I don’t want to have influence on peoples’ lives in terms of how they should
react to things so we just talk about options.
So the
other question is a linguistic question. When students ask me if I am a
Buddhist, my response is if you were a Buddhist and you asked me if I were a
Buddhist if I said yes, you would know that I wasn’t, because it’s an
application of nomenclature to me that ascribes an identity to something
that might be a self and I don’t want to have very many descriptors of a
self. But I am willing to say that I have a Buddhist practice. And that it
is really a very minor meditation practice. Primarily it’s relating; it’s
about being a faculty member, about being a teacher which I try to give and
I try to be open and to offer to my students and allow them to sort of come
to where they are coming to under the guidance that I give.
So I
would say I have a Buddhist practice,
Can you please tell me what motivated you to write a book about Dana?

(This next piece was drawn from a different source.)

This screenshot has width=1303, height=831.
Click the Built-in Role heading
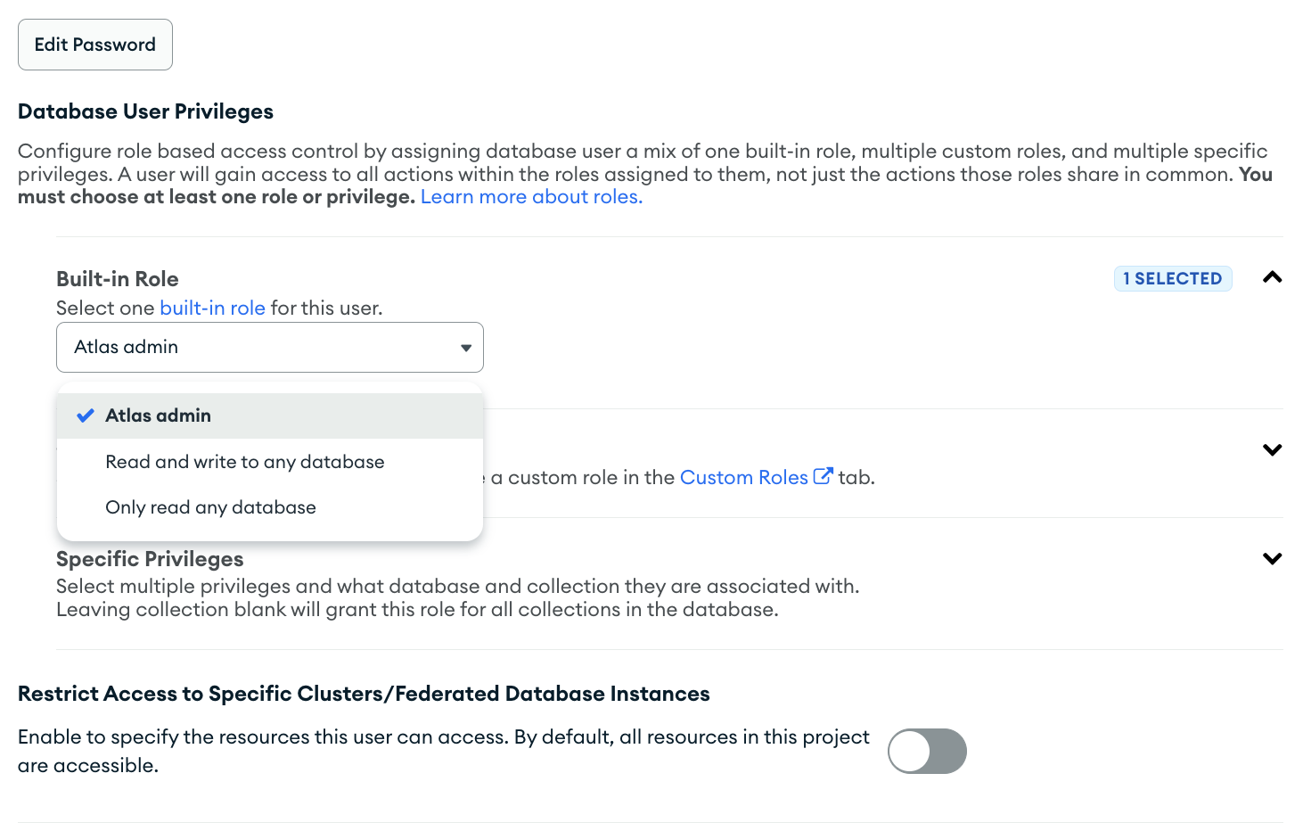(x=118, y=279)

(“Dana, Giving and Getting in the Pali Buddhism”)
Ellison
Banks Findly: Well I have been interested in the topic for a long time. This
was not the first thing that I wrote. I wrote a long paper when I was in
graduate school about it. I think that outside of Buddhism, I've always been
interested in giving and one of the big questions in the Buddhist trial
material, and that I think is very much open to discussion these days, is
whether we give to get results and I do want to come back to that as a
theoretical question.
So I
came to this because I don’t give to give results but out of a belief that
the context of which I live is to be made better by doing these things and
because I love and care for the people that I give to and its not just
family and friends, but somebody who comes and has to rake the yard. So we
belong to a part of the community. I don’t give to measure that community in
some measure or because I have to feel satisfied by some kind of results,
but I feel that it is related to the well being of the community that I give
and it’s not an intellectual belief; it’s a deeply held emotive sense that I
want to support this inter dependant community that I live in.
So in
coming to the book, I’ve always been interested in the question of
economics. So let me come back to the other work that I have done before and
about how economic transactions are involved in the development of religion
and how larger things like trade and so forth have an effect on religion.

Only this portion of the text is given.